Bunun üzerine Hazret-i Peygamber:

“–Ben de Hazret-i Yûsuf’un kardeşlerine dediği gibi:

«…Size bugün hiçbir başa kakma ve ayıplama yok! Allâh sizi affetsin! Şüphesiz O, merhametlilerin en merhametlisidir.» (Yûsuf, 92) diyorum. Haydi gidiniz, artık serbestsiniz!” bu­yurdu.

Bir diğer hitâbında da:

“–Bugün merhamet günüdür. Bugün Allâh’ın, Kureyşlileri İslâmiyet’le güçlendire­ceği, üstünleştireceği bir gündür.” buyurdu.

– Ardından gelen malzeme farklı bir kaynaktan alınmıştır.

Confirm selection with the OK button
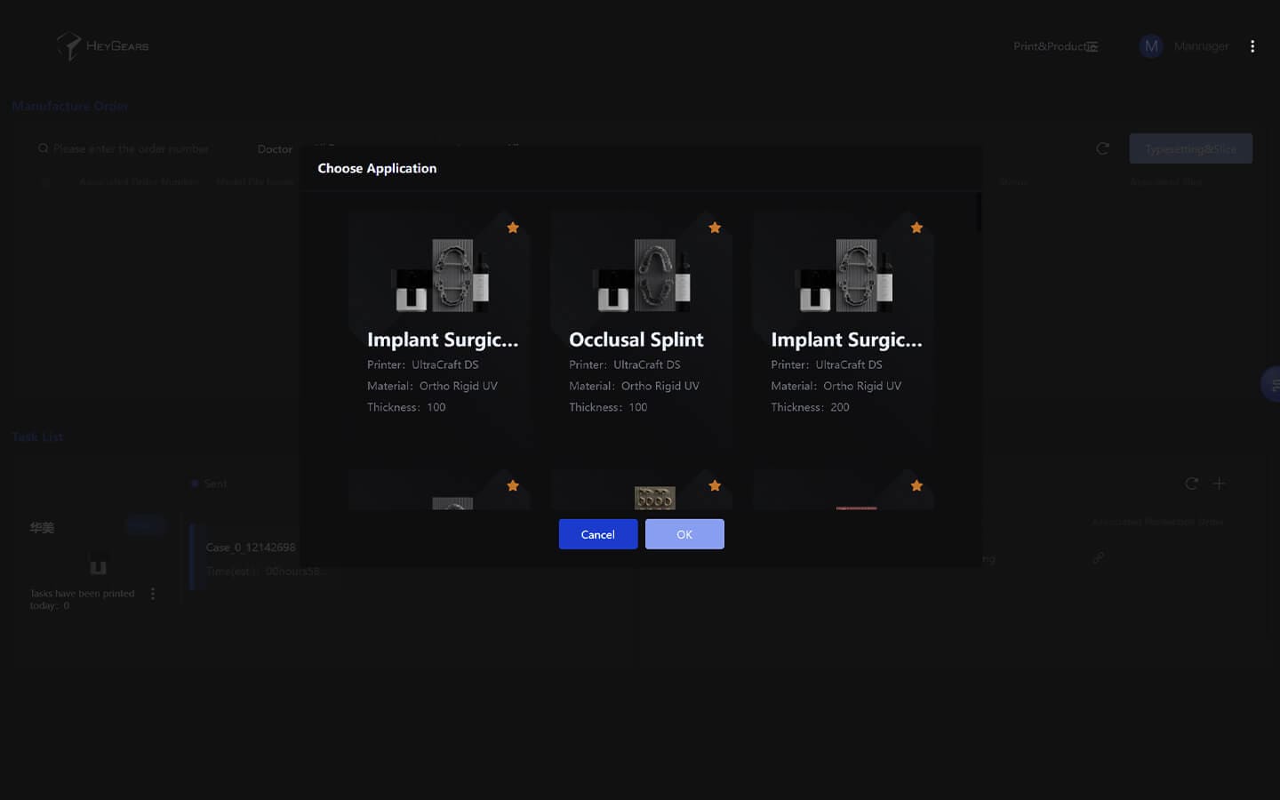1280x800 pixels. (x=684, y=534)
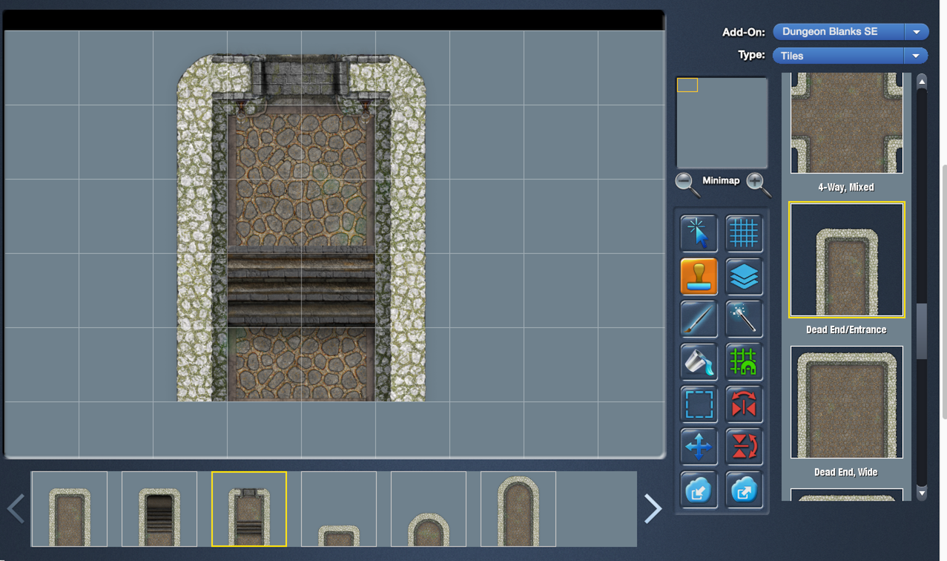Choose the 4-Way, Mixed tile thumbnail

point(847,123)
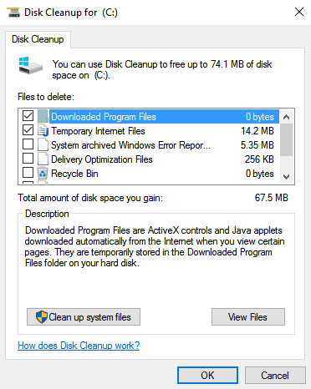Click the Disk Cleanup title bar icon
The image size is (311, 389).
[x=13, y=13]
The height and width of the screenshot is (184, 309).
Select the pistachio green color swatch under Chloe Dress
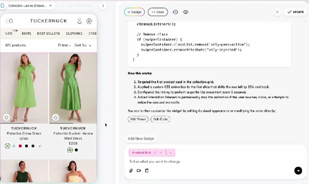pyautogui.click(x=7, y=145)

Bunun netîcesinde, fetihten önce birçok Müslümanın malına ve cânına kıymış olan kimseler bile, hidâyet şerefine erdiler. Allâh Teâlâ, Kureyş müşriklerini Resûlü’nün eline düşürmüş, ona boyun eğdirmişti. Resûlullâh da onları affetmiş ve serbest bırakmıştı. Bu sebeple Mekkelilere “Tulekâ”, yâni “âzâd edilenler” adı verildi.[17]

Fahr-i Kâinât Efendimiz’in en büyük arzusu, hiçbir fert hâriçte kalmamak şartıyla bütün insanların Müslüman olmalarıydı. Mekke’nin fethinden sonra güç ve kuvvetin zirvesinde olduğu bir anda, vaktiyle kendisine her türlü zulüm ve işkenceyi revâ gören insanlardan intikâm alabilecek durumda olmasına rağmen bunu yapmayıp umûmî af îlân etmesi, Hakk’ın nazarıyla mahlûkâta bakış tarzının hârikulâde bir tezâhürüdür.

Yıllardır alay, hakâret, zulüm ve düşmanlıktan başka bir şeye şâhid olmayan Mekke, o gün sergilenen büyük bir af bayramıyla târifsiz bir muhabbet ve merhamet tecellîsi yaşıyordu. Ancak bu güzelliğe gölge düşürmek isteyen Fedâle isimli bir Mekkeli, Hazret-i Peygamber’i öldürmek kastıyla mübârek yanlarına sokuldu. Onun niyetini mânen bilen Allâh Resûlü, hiçbir telâş ve kızgınlık göstermeyip, şefkat ve rahmet kanatlarını açarak Fedâle’ye:

“–Sen Fedâle misin?” diye sordu.

“–Evet!” dedi. Ardından O Rahmeten li’l-Âlemîn:

“–Ey Fedâle! Zihninde kur­duğun şeyden tevbe ve istiğfâr et!” buyurdu ve mübârek ellerini onun göğsüne koydu. Böylece daha o anda zihnindeki öldürme düşüncesi kaybolan Fedâle’nin kalbi yumuşadı, îman nûru ile doldu ve Allâh Resûlü, bir anda kendisinin nazarında yaratılanların en sevgilisi hâline geldi. (İbn-i Hişâm, IV, 37; İbn-i Kesîr, es-Sîre, III, 583)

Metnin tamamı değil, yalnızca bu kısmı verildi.